THE EXERCISE:
Reproduce the records word for word, starting at the line containing "Where should I" and continuing through the last line of the records.

RECORDS TO USE:
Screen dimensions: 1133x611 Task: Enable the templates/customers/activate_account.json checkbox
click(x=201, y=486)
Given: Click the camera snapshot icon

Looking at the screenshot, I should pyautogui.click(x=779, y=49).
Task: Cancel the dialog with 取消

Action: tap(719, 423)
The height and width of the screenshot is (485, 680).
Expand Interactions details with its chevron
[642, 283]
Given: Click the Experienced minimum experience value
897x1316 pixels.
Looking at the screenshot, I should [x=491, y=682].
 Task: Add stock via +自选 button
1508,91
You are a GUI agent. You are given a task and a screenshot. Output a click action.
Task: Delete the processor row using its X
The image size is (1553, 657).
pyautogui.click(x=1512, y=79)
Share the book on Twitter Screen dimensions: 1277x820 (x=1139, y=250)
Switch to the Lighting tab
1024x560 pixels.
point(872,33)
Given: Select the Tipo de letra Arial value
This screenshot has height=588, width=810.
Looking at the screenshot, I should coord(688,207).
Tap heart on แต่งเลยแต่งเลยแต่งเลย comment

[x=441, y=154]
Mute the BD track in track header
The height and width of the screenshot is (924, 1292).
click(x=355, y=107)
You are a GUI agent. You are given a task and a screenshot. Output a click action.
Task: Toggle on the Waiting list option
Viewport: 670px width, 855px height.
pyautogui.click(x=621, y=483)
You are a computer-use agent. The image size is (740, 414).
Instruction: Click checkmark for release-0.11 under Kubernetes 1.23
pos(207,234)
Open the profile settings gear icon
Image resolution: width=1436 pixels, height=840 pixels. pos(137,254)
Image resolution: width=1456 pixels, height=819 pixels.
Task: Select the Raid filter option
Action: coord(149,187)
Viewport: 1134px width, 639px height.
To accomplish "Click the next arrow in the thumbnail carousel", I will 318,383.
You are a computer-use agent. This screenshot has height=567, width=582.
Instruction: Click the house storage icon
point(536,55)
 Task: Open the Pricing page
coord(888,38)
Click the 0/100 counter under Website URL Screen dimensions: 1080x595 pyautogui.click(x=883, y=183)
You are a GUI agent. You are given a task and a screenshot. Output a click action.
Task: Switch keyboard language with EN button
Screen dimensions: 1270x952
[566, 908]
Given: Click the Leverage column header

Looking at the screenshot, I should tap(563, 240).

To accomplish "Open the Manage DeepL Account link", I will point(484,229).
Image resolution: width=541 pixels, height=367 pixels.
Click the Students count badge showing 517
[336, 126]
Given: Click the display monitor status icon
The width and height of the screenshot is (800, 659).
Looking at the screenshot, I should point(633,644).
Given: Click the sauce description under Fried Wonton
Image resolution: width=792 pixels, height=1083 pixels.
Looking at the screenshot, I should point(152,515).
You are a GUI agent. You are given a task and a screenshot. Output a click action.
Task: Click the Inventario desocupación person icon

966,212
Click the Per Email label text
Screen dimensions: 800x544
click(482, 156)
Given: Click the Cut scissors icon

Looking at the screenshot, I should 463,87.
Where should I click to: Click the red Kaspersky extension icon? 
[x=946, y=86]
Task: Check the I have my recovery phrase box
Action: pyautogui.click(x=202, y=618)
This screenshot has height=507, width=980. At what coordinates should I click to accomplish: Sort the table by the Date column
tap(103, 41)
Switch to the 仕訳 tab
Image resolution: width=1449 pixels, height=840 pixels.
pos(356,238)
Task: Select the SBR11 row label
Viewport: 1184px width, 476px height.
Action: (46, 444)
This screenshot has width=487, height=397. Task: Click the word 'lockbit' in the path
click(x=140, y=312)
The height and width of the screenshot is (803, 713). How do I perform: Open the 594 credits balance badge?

REPLY TO THE TASK:
Where should I click to: Click the red Kaspersky extension icon? 
[x=946, y=86]
Task: Check the I have my recovery phrase box
Action: pyautogui.click(x=202, y=618)
This screenshot has height=507, width=980. At what coordinates should I click to accomplish: Sort the table by the Date column
tap(103, 41)
Switch to the 仕訳 tab
Image resolution: width=1449 pixels, height=840 pixels.
pos(356,238)
Task: Select the SBR11 row label
Viewport: 1184px width, 476px height.
Action: (46, 444)
This screenshot has width=487, height=397. Task: Click the word 'lockbit' in the path
click(x=140, y=312)
The height and width of the screenshot is (803, 713). How do I perform: Open the 594 credits balance badge?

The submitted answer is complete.